Copy the lines of the records below word for word, starting with the line containing "Where should I click to: Collapse" and ending with the line containing "Action: tap(443, 418)", including both.

Records for locating described items:
START

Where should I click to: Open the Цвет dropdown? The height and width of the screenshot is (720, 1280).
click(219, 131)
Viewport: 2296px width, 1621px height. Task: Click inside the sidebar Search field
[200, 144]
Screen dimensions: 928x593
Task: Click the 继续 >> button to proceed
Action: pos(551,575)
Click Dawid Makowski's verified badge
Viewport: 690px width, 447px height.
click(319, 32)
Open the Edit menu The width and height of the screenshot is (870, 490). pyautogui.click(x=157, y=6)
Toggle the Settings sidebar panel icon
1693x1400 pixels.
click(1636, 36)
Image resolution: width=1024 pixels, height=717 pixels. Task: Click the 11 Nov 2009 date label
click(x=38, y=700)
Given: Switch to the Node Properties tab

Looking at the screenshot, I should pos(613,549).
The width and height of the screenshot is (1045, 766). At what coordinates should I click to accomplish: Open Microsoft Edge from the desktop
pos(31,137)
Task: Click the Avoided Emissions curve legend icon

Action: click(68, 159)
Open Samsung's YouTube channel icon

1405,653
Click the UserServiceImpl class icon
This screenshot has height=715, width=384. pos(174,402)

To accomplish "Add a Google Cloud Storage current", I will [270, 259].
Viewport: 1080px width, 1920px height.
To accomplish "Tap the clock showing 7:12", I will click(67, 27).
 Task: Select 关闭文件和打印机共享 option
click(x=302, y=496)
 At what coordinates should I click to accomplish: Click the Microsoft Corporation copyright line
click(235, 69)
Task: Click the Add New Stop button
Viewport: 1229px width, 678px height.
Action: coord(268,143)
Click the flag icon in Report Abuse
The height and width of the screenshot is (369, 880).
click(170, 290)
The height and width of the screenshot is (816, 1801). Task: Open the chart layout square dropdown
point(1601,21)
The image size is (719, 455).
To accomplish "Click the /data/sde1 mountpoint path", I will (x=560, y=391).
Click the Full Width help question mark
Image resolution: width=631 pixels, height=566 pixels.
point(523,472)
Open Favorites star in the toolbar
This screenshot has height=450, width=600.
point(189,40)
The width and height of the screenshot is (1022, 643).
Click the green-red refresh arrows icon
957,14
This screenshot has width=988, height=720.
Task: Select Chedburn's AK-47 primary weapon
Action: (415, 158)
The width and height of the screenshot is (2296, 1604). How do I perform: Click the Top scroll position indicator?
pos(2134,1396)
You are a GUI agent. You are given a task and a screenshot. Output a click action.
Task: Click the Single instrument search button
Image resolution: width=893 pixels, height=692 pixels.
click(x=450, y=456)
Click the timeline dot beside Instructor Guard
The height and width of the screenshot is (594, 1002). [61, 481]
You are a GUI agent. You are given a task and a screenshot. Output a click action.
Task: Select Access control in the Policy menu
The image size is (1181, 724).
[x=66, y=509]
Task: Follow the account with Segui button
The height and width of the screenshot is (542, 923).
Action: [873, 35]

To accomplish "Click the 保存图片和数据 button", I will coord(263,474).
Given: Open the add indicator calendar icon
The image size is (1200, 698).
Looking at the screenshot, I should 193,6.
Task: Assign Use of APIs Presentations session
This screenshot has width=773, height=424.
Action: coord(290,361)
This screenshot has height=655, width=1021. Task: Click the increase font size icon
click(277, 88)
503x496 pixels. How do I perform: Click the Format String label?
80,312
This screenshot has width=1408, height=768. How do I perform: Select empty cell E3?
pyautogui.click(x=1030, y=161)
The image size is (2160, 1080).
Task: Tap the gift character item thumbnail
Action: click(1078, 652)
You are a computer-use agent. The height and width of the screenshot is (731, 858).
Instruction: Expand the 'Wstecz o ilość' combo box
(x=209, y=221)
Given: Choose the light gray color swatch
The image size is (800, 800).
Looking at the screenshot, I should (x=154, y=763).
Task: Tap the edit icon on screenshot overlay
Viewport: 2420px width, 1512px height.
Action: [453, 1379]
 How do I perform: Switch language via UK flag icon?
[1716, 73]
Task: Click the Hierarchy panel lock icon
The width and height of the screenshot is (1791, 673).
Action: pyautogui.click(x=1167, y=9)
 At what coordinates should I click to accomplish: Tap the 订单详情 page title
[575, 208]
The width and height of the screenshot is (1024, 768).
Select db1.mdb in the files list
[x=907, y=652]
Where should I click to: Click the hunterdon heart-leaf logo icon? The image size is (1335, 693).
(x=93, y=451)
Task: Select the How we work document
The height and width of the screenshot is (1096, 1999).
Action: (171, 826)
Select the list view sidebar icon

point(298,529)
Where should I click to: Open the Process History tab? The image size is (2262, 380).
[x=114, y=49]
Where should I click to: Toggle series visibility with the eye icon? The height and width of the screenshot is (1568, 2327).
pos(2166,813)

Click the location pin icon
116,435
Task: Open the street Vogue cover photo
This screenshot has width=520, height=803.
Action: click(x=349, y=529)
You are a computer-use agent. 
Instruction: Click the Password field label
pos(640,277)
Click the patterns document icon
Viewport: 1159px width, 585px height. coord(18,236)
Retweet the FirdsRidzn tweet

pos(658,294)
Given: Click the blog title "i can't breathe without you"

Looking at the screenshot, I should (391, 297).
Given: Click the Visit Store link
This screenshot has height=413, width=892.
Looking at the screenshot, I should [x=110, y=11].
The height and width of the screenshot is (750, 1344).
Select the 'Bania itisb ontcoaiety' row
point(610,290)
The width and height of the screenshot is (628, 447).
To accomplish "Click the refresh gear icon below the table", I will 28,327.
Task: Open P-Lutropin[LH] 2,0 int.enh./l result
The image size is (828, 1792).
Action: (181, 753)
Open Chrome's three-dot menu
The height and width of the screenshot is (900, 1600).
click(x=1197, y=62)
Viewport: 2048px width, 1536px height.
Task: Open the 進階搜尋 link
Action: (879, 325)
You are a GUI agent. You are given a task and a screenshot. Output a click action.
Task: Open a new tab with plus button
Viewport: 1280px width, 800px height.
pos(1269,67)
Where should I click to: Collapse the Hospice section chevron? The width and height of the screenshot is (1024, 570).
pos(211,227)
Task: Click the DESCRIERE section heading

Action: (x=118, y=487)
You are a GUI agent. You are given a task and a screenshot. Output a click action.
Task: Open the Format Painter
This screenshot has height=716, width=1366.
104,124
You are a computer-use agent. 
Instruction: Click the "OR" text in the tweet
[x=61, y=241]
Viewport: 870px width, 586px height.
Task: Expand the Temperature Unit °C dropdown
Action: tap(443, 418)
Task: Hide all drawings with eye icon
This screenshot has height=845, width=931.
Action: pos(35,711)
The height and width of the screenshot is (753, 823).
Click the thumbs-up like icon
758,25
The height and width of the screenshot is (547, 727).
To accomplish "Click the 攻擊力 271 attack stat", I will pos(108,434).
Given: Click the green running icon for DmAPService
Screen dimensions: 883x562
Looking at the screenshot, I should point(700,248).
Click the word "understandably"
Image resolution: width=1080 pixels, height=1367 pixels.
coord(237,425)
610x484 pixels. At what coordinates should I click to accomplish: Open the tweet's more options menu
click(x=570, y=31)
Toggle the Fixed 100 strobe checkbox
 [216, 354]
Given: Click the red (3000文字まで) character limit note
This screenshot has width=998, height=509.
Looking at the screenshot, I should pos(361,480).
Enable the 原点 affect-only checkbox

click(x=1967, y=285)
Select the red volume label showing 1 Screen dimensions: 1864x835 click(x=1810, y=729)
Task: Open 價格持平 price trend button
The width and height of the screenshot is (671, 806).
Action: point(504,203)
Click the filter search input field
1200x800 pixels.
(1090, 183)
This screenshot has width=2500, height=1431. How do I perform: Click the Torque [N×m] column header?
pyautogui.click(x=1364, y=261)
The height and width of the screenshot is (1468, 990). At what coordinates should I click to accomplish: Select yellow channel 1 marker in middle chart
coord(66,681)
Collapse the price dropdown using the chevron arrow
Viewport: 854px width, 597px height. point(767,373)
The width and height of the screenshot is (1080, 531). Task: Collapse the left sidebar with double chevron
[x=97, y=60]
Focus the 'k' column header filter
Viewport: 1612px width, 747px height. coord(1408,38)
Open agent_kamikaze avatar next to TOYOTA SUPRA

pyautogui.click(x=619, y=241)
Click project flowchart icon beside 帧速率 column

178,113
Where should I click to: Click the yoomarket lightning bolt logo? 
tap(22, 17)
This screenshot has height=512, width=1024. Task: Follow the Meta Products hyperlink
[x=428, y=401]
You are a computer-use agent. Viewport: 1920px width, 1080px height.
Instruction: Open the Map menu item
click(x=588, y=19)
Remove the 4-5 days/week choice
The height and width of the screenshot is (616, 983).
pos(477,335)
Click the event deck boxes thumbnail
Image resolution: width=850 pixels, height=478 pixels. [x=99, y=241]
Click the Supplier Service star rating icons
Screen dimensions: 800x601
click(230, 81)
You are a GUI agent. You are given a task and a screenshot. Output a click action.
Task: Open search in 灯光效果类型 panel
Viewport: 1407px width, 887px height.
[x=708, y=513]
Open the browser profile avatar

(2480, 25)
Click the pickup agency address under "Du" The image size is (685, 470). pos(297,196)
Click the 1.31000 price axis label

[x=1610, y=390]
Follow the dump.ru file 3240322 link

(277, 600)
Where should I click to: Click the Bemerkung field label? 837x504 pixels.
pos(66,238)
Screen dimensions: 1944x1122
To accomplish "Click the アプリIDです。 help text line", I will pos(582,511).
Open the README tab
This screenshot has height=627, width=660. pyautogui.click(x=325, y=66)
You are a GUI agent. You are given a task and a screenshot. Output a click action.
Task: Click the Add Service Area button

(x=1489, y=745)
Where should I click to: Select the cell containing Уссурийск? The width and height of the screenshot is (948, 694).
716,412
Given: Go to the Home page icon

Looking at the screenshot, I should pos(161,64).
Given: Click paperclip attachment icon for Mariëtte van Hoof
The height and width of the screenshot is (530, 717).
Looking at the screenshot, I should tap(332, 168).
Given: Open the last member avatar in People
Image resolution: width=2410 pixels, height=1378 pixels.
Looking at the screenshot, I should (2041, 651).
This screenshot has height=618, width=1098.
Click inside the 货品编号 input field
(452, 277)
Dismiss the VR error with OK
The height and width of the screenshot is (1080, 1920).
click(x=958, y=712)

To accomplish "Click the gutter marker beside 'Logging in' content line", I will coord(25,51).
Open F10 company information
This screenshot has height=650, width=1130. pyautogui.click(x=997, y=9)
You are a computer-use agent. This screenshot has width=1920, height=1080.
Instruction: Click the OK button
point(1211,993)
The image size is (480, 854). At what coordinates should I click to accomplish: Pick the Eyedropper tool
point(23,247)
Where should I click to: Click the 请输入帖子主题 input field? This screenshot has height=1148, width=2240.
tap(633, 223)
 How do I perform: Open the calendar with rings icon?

END

_Answer for the task_
Where should I click to: Collapse the Hospice section chevron? The width and height of the screenshot is (1024, 570).
pos(211,227)
Task: Click the DESCRIERE section heading

Action: (x=118, y=487)
You are a GUI agent. You are given a task and a screenshot. Output a click action.
Task: Open the Format Painter
This screenshot has height=716, width=1366.
104,124
You are a computer-use agent. 
Instruction: Click the "OR" text in the tweet
[x=61, y=241]
Viewport: 870px width, 586px height.
Task: Expand the Temperature Unit °C dropdown
Action: tap(443, 418)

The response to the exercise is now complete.